Interesting trips around the sun

This past week included my birthday, and was celebrated by phone calls from relatives and children and friends. Ann and I began putting together duplicate coincidences. It is my birthday. It is Easter. It is cold and snowing. A duplicate of the day of my mother's funeral.

Ann and I chuckled and pieced together the events of that day, twenty four years ago. The scramble to find warm clothing and boots for those unprepared, like my cousin in from Texas, and Ann, and my brother and his wife, in from southern Ohio, and the children, and my niece, and on and on and on. We looked like rag-a-muffins, and that surely amused mom, who specifically forbad the notice we put in the paper.

Such a send off. A beautiful eulogy from Mom's beloved pastor, the floating, dancing fingers of the woman who signed for my deaf niece. Mom left a life time of friends. So many came to her interment that two escort cars were required to direct traffic. And we delayed her burial to the day of my birthday to not interfere with Easter weekend.
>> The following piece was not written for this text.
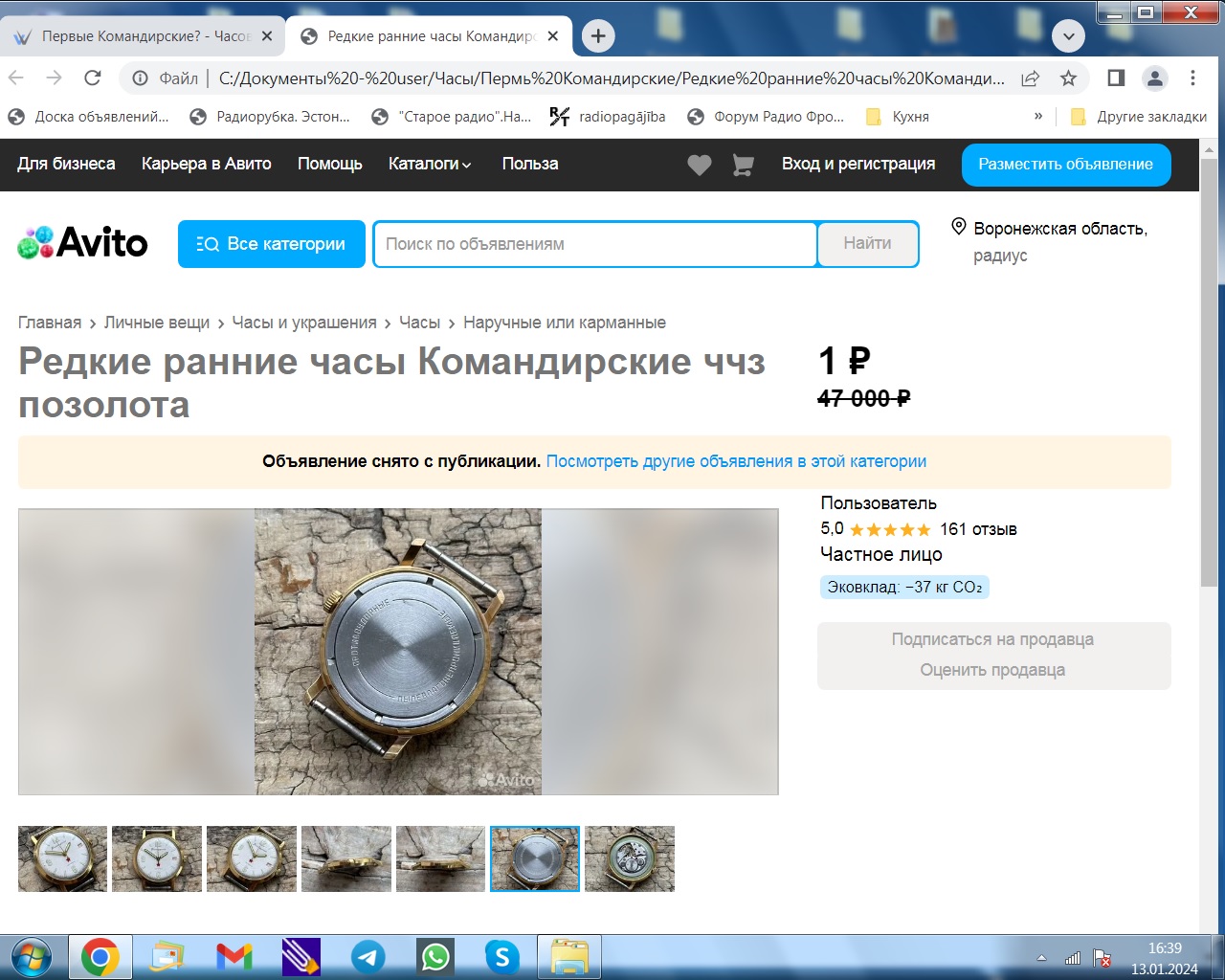Select the watch movement thumbnail
The image size is (1225, 980).
[629, 858]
What goes around comes around, as they say, and my daughter's fiftieth birthday included her Uncle Walt's funeral. Interesting markers. Mom was 79 when she died in 1997. My father was 70, twice my age that year he died. My brother Mel's life was so confused, I pegged his death as the thirty third of August. My sister says the coroner gave him a date.

I hope you're still with me. It really did snow yesterday, a lot more than that. Or the day before. I don't remember which day it was.

I literally have been out of the house once in the last two weeks, and that was to sweep the snow from the deck and put the trash in the cans. I should go stand on the deck and deep breathe a lot some time today. The sun is blinding. Maybe when Cathy comes with the mail this afternoon.

My accomplishments this week include finishing the current length of towels, and knitting the current sock as far as turning the heel.

Kiwi. I love this color. It's in the dryer as I type, and will be towels before the weekend is over.

I love knitting socks. They are simply a set of math rules. For a long time after the head injury I believed I never would reconstruct the meaning of the math. But when I found the half finished second sock in the knitting bag, next to the finished first sock, I found I could do it, and so I did. So, I'm half way to trying the new toe.

There is not one thing new in my little house, except the Gerbera daisy I was gifted for my birthday. It was sampled by Mr. Cat overnight, the night before last. It made him act extremely unwell yesterday morning, which I did not find the cause of until he deposited some green leaves and orange flower petals on the floor. Later he added his entire breakfast! He has lived with a Gerbera in the past, with no incidents.

The amaryllis simply continues to nourish itself via leaves. The leaves are beginning to droop, and I don't want to cut them off yet, until I can make a good, close cut to the bulb. That seems to be the way it was groomed for at least the last ten years, if I'm counting correctly.